Vision Language Models (VLMs)#

Introduction#

Vision Language Models (VLMs) are advanced models that integrate vision and language processing capabilities. They are trained on extensive datasets containing both interleaved images and text data, allowing them to generate text descriptions of images and answer questions related to images.

NeMo Automodel LLM APIs can be easily extended to support VLM tasks. While most of the training setup is the same, some additional steps are required to prepare the data and model for VLM training.

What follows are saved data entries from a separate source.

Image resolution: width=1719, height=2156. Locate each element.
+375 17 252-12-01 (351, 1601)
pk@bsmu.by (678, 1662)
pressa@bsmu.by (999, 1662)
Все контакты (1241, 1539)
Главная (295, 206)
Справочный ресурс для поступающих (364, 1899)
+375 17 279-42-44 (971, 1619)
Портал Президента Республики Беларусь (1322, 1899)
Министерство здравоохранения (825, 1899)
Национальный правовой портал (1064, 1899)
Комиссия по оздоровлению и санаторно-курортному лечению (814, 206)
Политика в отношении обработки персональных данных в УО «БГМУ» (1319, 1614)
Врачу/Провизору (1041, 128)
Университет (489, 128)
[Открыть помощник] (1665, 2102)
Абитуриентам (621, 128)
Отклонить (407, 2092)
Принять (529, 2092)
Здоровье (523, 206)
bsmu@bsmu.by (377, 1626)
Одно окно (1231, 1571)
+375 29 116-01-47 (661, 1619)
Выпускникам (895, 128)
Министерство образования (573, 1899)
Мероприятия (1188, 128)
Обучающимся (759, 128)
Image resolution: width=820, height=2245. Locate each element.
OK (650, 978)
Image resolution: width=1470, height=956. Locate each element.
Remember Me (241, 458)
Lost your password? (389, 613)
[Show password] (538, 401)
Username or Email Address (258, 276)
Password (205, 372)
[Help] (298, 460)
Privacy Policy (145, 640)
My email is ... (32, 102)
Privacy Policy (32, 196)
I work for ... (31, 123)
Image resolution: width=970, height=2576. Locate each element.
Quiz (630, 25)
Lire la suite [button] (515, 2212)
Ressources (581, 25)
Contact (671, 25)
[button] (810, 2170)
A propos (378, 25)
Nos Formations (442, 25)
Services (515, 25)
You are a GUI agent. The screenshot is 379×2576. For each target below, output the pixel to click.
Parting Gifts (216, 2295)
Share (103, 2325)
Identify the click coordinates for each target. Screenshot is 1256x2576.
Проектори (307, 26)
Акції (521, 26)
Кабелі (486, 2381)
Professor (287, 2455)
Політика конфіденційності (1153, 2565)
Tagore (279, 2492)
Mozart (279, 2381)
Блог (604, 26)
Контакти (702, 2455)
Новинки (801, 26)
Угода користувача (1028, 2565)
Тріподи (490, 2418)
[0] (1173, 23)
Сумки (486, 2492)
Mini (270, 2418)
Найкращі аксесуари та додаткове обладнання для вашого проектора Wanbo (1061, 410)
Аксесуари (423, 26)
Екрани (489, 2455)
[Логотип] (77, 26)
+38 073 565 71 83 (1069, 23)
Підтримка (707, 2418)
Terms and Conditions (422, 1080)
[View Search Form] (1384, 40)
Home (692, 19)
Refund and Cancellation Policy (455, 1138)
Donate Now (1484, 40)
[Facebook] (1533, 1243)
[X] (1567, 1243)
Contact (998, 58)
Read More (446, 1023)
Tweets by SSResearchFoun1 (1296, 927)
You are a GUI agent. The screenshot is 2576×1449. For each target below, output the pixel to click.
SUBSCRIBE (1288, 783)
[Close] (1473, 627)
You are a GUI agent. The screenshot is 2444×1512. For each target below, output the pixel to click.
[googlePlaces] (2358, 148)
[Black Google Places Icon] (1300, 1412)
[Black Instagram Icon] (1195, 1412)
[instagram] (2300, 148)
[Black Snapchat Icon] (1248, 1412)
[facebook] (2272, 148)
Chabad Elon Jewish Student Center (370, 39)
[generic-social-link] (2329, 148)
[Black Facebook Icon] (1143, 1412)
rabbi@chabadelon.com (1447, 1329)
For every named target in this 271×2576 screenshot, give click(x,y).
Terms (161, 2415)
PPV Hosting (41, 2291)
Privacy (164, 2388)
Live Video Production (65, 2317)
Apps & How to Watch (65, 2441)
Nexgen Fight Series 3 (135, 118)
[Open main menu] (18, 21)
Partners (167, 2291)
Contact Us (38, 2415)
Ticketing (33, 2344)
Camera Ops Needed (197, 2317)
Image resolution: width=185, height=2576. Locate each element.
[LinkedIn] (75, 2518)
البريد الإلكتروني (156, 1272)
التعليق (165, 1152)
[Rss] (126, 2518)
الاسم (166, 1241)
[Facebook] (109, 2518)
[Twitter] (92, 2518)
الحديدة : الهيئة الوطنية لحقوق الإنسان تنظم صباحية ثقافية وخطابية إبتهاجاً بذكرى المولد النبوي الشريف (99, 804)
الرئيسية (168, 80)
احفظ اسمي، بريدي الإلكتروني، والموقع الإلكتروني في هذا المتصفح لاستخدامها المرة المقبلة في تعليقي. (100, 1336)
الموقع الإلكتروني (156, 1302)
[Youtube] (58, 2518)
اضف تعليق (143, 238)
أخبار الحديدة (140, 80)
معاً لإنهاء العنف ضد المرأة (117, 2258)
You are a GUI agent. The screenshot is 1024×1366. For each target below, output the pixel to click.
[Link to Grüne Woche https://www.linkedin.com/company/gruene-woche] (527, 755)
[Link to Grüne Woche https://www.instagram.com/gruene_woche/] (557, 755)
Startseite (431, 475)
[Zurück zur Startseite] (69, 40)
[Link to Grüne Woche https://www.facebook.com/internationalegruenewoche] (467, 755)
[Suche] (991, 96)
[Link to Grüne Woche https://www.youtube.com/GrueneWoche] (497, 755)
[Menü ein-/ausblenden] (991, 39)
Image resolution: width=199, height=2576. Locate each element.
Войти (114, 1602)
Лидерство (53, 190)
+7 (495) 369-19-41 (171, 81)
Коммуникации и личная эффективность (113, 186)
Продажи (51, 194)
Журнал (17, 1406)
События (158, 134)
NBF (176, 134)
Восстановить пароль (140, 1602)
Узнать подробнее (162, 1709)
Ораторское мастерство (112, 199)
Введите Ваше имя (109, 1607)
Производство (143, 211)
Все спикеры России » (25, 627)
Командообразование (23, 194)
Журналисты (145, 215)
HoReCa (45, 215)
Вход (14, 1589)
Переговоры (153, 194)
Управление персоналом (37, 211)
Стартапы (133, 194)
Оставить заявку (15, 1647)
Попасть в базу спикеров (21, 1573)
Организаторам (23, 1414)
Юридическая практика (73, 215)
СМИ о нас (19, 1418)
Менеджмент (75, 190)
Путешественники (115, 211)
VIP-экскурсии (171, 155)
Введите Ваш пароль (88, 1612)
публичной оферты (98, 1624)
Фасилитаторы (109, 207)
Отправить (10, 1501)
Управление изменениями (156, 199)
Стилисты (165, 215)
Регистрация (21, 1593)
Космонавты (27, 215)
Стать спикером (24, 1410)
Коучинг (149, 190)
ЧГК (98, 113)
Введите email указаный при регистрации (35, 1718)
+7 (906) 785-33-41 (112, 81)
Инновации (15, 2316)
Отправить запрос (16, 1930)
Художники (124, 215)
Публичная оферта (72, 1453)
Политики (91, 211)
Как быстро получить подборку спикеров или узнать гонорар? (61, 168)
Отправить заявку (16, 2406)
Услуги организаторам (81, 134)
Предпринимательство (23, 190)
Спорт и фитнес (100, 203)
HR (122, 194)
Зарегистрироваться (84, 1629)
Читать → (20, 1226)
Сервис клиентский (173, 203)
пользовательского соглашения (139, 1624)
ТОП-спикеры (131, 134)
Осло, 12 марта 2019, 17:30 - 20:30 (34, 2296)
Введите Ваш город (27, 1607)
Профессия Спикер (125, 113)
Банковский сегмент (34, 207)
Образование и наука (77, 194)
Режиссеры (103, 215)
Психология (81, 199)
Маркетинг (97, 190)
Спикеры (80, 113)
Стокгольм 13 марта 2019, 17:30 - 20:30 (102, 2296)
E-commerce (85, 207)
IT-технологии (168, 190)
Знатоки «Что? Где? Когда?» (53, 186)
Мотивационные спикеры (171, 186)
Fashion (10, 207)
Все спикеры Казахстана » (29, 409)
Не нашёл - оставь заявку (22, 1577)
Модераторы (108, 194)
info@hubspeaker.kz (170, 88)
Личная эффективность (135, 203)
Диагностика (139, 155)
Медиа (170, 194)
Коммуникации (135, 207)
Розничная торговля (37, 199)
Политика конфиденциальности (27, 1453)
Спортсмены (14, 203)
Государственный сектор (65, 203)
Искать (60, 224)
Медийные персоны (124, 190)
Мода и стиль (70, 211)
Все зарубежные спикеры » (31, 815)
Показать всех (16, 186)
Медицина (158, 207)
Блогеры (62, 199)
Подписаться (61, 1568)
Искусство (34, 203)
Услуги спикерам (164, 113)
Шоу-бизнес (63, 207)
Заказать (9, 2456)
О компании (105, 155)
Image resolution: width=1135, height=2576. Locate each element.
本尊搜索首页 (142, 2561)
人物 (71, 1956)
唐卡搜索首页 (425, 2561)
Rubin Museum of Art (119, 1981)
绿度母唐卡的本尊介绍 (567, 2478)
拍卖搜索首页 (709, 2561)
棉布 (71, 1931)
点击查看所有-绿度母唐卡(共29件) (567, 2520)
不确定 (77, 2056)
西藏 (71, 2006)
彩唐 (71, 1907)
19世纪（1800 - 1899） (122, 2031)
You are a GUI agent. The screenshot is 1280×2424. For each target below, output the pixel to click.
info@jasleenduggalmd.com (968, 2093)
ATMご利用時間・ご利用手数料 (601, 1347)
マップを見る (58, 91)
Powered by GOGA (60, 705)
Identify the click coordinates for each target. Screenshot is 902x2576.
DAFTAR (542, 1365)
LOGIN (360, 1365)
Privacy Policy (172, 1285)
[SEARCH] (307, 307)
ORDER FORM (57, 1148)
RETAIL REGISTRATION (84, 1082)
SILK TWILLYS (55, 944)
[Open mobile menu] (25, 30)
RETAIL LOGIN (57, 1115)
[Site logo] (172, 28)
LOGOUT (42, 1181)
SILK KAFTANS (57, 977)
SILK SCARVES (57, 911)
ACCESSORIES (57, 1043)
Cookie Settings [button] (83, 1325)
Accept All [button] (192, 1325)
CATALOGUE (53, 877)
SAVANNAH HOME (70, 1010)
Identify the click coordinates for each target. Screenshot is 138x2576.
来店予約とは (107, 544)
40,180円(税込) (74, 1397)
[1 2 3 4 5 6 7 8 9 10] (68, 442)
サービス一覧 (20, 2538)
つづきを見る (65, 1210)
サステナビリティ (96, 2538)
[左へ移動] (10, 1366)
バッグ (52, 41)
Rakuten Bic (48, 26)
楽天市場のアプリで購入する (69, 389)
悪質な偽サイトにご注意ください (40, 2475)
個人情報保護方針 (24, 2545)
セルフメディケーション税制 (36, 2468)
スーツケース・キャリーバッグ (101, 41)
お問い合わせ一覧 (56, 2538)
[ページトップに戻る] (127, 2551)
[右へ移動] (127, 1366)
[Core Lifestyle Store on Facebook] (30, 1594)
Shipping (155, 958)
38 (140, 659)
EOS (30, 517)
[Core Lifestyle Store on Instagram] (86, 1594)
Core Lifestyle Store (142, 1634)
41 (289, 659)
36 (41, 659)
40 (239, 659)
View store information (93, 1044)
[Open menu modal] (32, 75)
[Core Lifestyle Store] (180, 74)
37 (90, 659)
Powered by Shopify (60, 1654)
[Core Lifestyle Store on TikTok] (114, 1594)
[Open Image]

Run LLMs with NeMo Automodel#

To run LLMs with NeMo Automodel, use NeMo container version 25.07 or later. If the model you want to fine-tune requires a newer version of Transformers, you may need to upgrade to the latest NeMo Automodel using:

   pip3 install --upgrade git+git@github.com:NVIDIA-NeMo/Automodel.git

For other installation options (e.g., uv) please see our Installation Guide.

Supported Models#

NeMo Automodel supports AutoModelForImageTextToText in the Image-Text-to-Text category. Specifically, the following VLM models from Hugging Face have been tested and support both Supervised Fine-Tuning (SFT) and Parameter-Efficient Fine-Tuning (PEFT) with LoRA:

Model	Dataset	FSDP2	PEFT
Gemma 3-4B & 27B	naver-clova-ix & rdr-items	Supported	Supported
Gemma 3n	naver-clova-ix & rdr-items	Supported	Supported
Qwen2-VL-2B-Instruct & Qwen2.5-VL-3B-Instruct	cord-v2	Supported	Supported
llava-v1.6	cord-v2 & naver-clova-ix	Supported	Supported

For detailed instructions on fine-tuning these models using both SFT and PEFT approaches, please refer to the Gemma 3 and Gemma 3n Fine-Tuning Guide. The guide covers dataset preparation, configuration, and running both full fine-tuning and LoRA-based parameter efficient fine-tuning.

Dataset Examples#

Tip

In these guides, we use the quintend/rdr-items and naver-clova-ix/cord-v2 datasets for demonstation purposes, but you can specify your own data as needed.

rdr items dataset#

The rdr items dataset quintend/rdr-items is a small dataset containing 48 images with descriptions. This dataset serves as an example of how to prepare image-text data for VLM fine-tuning. For complete instructions on dataset preprocessing and the collate functions used, see the Gemma Fine-Tuning Guide.

cord-v2 dataset#

The cord-v2 dataset naver-clova-ix/cord-v2 contains receipts with descriptions in JSON format. This demonstrates handling structured data in VLMs. The Gemma Fine-Tuning Guide provides detailed examples of custom preprocessing and collate functions for similar datasets.

Train VLM Models#

All supported models can be fine-tuned using either full SFT or PEFT approaches. The Gemma Fine-Tuning Guide provides complete instructions for:

Configuring YAML-based training.
Running single-GPU and multi-GPU training.
Setting up PEFT with LoRA.
Model checkpointing and W&B integration.